Dein Arm wird aus Eisen sein,
aus Eisen wird sein dein Wille.
Gerechte Gesetze.“
(aus: Die blinden Adler)
Respektlos und ironisierend hinterfragt Danilov die weltlichen Herrscher.
Haben nicht etwa auch Sie,
fragte ich den Präsidenten,
so wie der junge Stalin
zwei durch ein dünnes Entenhäutchen
zusammengewachsene Zehen am linken Fuß,
der manchem als Zeichen
des Antichrist gilt?
(aus: Der Präsident)
Nicht Väterchen Stalin, sondern Gott, dem Vater, allein gelten diese Zeilen:
Vater des Lichts und Vater der Finsternis
Vater des Darunter und Vater des Darüber
Vater des Nichts
Und Vater von Allem!
……………………………….
… Allein im Angesicht der Nacht
entsetzlich allein
werden wir weder geboren noch sterben wir!
(aus: Anrufung)
Die Asche, sie bleibt übrig, wenn das Feuer der Liebe erlischt.

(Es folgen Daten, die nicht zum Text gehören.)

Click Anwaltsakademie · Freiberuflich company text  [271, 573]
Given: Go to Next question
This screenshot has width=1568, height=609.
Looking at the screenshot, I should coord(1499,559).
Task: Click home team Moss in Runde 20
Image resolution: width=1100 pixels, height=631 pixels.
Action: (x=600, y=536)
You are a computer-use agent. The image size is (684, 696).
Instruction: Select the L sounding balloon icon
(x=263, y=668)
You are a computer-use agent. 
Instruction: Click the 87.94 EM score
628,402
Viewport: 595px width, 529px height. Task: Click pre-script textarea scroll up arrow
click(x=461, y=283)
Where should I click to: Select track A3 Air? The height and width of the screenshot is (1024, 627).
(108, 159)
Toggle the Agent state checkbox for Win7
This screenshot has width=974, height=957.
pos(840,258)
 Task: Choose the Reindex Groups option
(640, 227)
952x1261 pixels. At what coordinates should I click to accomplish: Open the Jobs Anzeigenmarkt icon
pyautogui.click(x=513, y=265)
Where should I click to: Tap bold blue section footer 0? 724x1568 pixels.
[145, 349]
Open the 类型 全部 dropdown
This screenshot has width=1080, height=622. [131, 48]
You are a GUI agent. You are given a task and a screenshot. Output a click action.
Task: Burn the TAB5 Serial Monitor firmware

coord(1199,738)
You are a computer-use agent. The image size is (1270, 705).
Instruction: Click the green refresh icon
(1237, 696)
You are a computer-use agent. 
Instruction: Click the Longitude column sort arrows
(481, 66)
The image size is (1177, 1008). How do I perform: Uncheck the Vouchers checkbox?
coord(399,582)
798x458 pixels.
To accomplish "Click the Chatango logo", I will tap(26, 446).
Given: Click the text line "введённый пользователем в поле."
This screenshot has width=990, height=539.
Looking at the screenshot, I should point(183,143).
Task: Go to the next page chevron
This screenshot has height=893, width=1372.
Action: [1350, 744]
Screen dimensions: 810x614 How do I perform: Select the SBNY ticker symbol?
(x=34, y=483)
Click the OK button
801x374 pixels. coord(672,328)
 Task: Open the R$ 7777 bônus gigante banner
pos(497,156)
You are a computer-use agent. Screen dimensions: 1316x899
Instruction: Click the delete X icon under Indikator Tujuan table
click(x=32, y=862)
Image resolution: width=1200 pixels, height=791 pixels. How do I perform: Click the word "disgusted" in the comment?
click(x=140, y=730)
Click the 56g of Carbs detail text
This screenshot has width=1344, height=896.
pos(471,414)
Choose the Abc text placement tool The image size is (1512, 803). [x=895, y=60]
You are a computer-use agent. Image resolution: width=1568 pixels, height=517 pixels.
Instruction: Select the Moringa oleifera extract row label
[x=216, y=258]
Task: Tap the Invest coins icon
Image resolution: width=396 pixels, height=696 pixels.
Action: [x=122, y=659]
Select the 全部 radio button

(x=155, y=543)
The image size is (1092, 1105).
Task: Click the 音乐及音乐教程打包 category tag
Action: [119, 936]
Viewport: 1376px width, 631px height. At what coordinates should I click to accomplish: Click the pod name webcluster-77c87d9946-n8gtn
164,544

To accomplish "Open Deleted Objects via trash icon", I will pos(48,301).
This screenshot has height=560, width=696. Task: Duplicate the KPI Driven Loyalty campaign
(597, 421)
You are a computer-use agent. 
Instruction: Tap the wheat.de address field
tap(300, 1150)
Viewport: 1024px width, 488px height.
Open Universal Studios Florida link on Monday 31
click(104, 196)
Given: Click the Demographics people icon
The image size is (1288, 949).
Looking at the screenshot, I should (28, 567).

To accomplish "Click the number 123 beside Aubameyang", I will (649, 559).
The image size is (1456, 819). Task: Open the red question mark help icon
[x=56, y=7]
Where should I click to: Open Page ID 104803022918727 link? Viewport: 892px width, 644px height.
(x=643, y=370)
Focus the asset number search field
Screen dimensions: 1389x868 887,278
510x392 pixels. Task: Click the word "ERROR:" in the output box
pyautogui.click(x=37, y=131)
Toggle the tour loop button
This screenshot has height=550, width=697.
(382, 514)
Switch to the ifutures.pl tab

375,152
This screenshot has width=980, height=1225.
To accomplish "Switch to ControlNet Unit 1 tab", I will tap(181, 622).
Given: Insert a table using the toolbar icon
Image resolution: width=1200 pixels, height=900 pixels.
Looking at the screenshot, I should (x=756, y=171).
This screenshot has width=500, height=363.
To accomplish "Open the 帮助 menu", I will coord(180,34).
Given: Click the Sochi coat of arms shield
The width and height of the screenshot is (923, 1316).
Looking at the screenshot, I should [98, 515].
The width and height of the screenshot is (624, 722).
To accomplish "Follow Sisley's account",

Ich würfele auf dem Körper einer Frau
und verliere. Und so bedeckt sich ihr Körper
allmählich mit Asche.
Sie schaut mich an und weint.
(aus: Feld aus Asche)
Später leckt sie aus den Urnen der Verstorbenen.
Ich spreche in meinem Namen,
als spräche ich im Namen des Staubs auf den Straßen
oder der Asche, die aus Urnen rieselt.
(aus: Ich)
Was aber bedeutet es, für die Toten zu sprechen? Danilov übernimmt die Verantwortung für seine Vorfahren und für das Stück Erde, das er bewohnt und, manchmal unbewusst, beackert. Er schweigt, die Körper, die Landschaften sprechen.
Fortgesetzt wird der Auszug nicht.